→ **What you should do**
Whenever a line in this data holds the word "will", report that line in full.

── Material shown

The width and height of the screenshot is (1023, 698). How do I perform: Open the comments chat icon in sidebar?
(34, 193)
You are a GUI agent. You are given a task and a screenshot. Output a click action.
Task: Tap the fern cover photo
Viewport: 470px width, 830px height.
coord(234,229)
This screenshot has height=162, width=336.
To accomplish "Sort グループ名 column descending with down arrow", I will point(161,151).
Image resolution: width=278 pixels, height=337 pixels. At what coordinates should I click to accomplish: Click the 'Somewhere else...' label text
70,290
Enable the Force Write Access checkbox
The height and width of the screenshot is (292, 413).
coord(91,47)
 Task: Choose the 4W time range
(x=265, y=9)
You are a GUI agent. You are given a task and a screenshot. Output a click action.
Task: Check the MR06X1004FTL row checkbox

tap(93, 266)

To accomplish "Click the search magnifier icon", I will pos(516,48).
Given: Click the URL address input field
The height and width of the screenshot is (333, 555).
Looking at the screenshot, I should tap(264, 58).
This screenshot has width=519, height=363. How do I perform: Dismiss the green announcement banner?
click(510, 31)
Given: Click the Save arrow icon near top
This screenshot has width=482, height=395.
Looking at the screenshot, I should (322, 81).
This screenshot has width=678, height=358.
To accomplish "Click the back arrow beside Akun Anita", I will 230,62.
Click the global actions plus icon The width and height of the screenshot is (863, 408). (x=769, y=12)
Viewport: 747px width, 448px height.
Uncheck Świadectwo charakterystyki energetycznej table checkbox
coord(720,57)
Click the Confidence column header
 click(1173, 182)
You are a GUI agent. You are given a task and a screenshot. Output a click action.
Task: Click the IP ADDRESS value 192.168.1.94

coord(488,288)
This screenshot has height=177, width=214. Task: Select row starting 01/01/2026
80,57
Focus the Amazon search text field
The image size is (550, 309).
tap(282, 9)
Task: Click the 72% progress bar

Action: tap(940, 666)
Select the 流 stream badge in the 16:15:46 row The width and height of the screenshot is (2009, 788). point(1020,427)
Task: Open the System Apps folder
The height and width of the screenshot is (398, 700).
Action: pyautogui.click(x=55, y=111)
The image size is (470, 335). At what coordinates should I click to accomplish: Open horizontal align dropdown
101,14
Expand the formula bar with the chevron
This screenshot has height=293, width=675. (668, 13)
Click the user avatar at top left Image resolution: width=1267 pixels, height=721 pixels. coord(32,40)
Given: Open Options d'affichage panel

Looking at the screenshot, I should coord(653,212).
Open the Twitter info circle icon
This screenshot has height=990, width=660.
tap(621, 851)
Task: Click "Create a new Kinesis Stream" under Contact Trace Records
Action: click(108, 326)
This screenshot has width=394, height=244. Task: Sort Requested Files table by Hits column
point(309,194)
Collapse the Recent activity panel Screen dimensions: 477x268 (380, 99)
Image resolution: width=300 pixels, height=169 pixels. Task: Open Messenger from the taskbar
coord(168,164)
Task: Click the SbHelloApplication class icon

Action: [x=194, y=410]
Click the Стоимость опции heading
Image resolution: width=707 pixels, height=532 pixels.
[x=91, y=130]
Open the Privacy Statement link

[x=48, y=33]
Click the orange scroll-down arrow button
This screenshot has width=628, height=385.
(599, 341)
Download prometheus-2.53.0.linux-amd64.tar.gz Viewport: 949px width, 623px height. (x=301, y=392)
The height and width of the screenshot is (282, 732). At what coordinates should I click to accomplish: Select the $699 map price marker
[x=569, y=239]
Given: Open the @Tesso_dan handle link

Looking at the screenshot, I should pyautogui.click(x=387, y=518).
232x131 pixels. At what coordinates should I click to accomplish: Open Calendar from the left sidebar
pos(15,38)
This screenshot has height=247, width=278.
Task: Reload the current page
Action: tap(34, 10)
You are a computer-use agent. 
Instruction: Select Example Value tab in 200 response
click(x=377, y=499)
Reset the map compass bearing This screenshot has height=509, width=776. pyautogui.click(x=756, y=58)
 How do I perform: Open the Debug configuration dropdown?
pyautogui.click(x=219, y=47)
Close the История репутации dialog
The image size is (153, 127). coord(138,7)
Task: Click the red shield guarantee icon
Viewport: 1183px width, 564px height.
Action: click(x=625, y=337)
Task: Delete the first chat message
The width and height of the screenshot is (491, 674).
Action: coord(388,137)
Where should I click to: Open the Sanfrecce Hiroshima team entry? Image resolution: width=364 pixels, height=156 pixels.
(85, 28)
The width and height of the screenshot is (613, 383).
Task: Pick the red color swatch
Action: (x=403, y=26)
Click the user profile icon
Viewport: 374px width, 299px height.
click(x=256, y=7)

────

→ **Answer to this task**
To accomplish "Sort グループ名 column descending with down arrow", I will point(161,151).
To accomplish "Click the search magnifier icon", I will pos(516,48).
To accomplish "Click the back arrow beside Akun Anita", I will 230,62.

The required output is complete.